Weird and ingenious.
While I can’t pretend to know the intricate differences between a jpg and a png, I’ve got an appreciation of the science and mathematics that goes into imaging technology. Every so often a strange new development from MIT’s media lab crosses my radar, as happened a couple weeks ago with Bokode, a barcode hidden and read in out-of-focus areas of a picture which could allow something like physical hyperlinking of data on a webpage to physical objects through photographs made of the image or Nintendo Wii-like interactivity in the classroom or in public areas. Weird stuff with much cool science behind the scenes.
Photosketch, which has since been renamed, is just one such weird academic research project which could radically change the way we interact with photos or, um, decorate our myspace pages. It’s got to be seen to be believed; the video‘s at the top of the post. Basically, you make a couple line drawings with labels, and the software automatically grabs images from the internet and relatively seamlessly creates a new image with all of the specified elements. Sounds crazy. Is crazy.
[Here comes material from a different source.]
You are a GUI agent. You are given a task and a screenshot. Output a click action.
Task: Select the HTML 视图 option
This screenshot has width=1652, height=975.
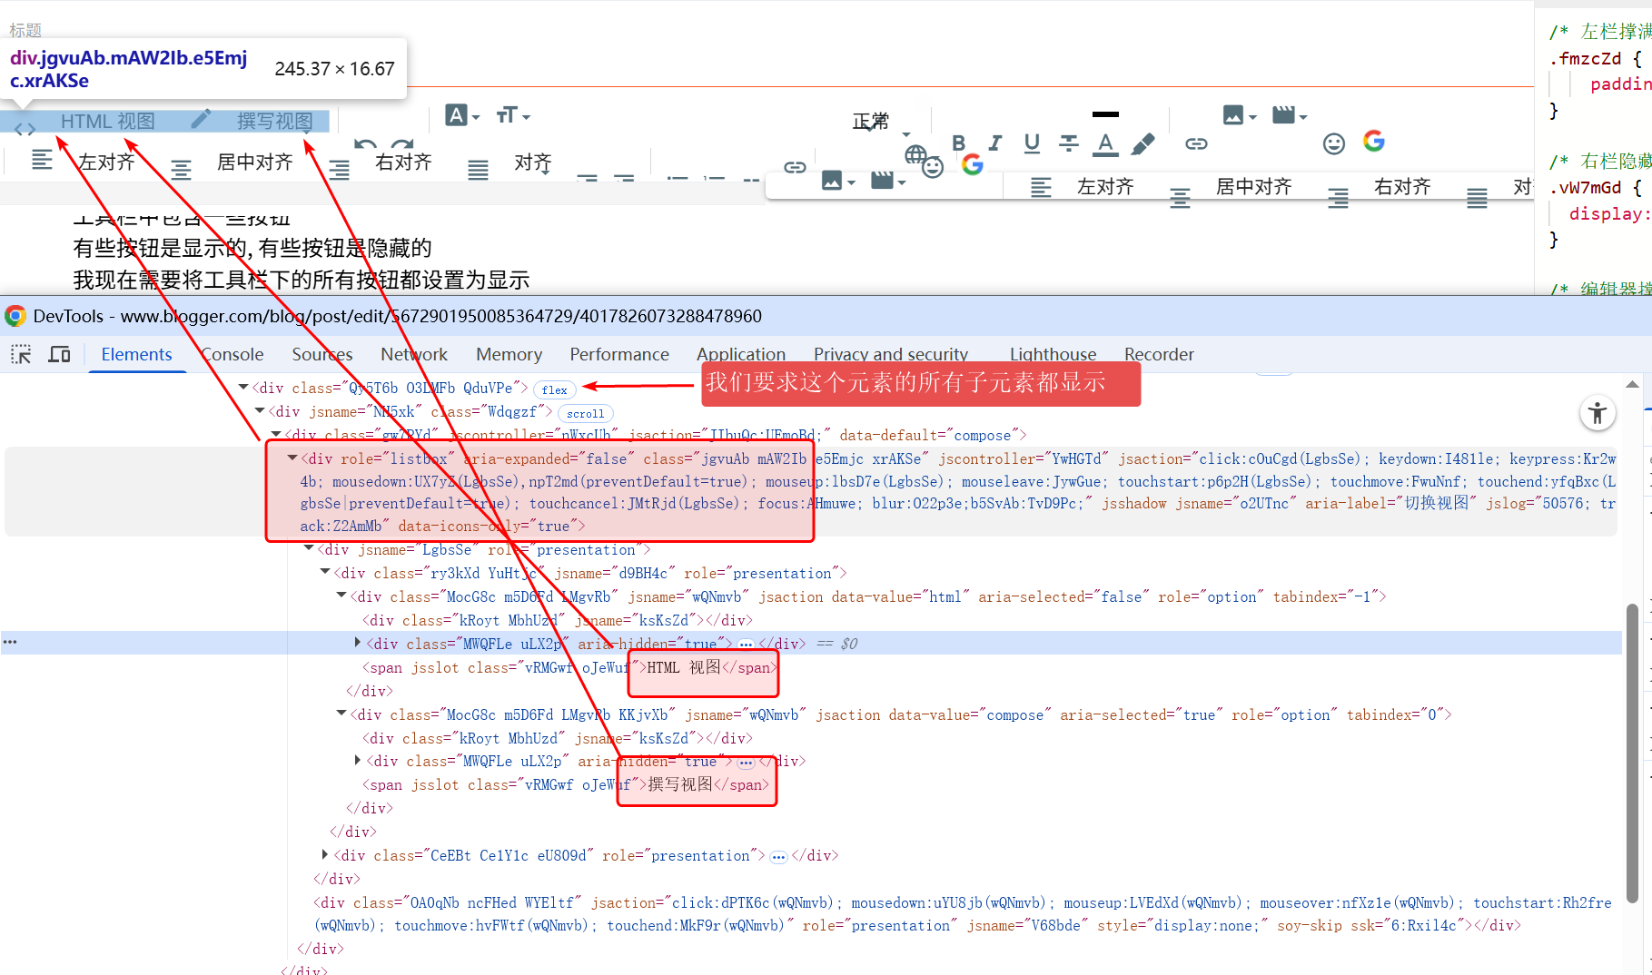[x=107, y=121]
Here’s a layman’s explanation, but really you should just watch the video. There’s some talk that the whole thing’s a hoax, but the paper announcing the demo came from a couple of researchers associated with related image research and Photosketch was presented at a respected graphics technology symposium. The source code was purportedly available at some point, but it’s disappeared since I first read accounts of the technology. I was hoping to illustrate the post with a picture of me photographing a unicorn in a coral reef while a UFO flew by….
Heather Morton has a roundup of perspectives on the tool.
(first spotted on waxy.org)
I’m always interested in how photography gets used outside of photography circles. Sarah Williams’ and Minna Ninova’s maps of cultural “buzz,” based on geo-tagged photos in the Getty archive, scratch that itch well. Using Elizabeth Currid’s and Sarah Williams’ research data culled from thousands of photos, the maps show heatmaps of what might be considered culturally significant locales. Of course, high-profile media events (the Oscars, for instance) throw some skew into the data, making it difficult for still important but less publicized events to show on the map, but they work as a great illustration of the places where mainstream America casts its gaze. If the accuracy of the data could be controlled for, I’m sure a similarly-created map using flickr’s huge data set would be very interesting. The research paper, “The Geography of Buzz: Art, Culture and the Social Milieu in Los Angeles and New York,” is also available.